The case turned on the failure to give adequate reasons by the First-tier Tribunal. The decision was issued in 2019, along with lengthy notes on the correct approach to be taken by tribunals. One would hope that this reduces the chances of similar cases arising in future. The case also has some useful and interesting points on other legal matters – including the presumption of mainstreaming.


The case was remitted to a new First-tier Tribunal, which heard the case afresh and refused the placing request appeal on 21 May 2020. Along the way, the parents seem to have ceased being legally represented and represented themselves. They sought and were refused permission to appeal from the First-tier Tribunal, and thereafter requested permission to appeal directly from the Upper Tribunal. The Upper Tribunal’s decision on permission to appeal is reported as PD v. Midlothian Council [2021] UT 18.
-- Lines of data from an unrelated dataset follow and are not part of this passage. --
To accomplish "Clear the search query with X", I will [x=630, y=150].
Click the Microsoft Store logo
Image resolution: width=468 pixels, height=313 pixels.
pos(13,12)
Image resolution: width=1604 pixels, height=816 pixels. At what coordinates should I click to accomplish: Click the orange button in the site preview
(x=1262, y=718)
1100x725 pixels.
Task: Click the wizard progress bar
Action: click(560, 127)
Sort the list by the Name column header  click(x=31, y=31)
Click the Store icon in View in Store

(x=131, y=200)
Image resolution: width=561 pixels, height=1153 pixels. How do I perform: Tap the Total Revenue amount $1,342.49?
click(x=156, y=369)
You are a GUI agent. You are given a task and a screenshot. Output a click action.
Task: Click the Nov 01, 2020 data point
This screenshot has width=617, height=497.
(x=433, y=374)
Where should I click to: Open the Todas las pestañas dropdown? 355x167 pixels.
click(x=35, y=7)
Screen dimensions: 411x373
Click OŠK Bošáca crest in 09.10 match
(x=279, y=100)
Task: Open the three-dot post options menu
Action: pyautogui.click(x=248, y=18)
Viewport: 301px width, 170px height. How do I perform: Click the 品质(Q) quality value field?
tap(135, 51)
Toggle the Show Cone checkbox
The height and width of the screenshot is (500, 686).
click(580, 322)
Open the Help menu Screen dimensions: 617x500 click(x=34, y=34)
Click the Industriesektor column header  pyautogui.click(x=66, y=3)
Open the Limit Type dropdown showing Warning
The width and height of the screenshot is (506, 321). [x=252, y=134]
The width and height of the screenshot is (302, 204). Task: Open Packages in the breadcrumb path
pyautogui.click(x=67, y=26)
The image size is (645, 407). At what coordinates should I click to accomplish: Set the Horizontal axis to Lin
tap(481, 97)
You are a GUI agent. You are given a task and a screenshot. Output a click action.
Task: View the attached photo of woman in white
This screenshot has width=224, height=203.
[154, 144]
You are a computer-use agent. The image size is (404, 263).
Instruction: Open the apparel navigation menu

The parents claimed that the Tribunal was not accessible and fair. They complained that a conference call took place which they were unable to attend. They complained that the Tribunal went ahead without an up-to-date educational psychology report. They complained that they should have been allowed time to obtain an independent psychological report. They complained that the Tribunal considered a full-time permanent placement at the specified school, when all they wanted was a short term assessment period there. They complained that they wished to bring a discrimination claim against the education authority.

These complaints were all found to be be not arguable, and permission to appeal was refused. It is worth noting that the placing request mechanism is fairly inflexible and is designed to deal with a “traditional” school placement. It does not operate well for parents who are looking for part-time placements, split placements, or – as here – for a child to go to a school “for a short time to allow for a period of assessment to find out where he was with his level of learning abilities.”

Image by congerdesign from Pixabay


1 – The section only refers to a child (never to “young person”), which we know by reference to the interpretation section at s.58(2) has the same meaning as in the Education (Scotland) Act 1980, i.e. someone under school leaving age. The plain meaning of this (unless I have missed something) is that the presumption of mainstreaming does not apply to pupils aged 16 and over!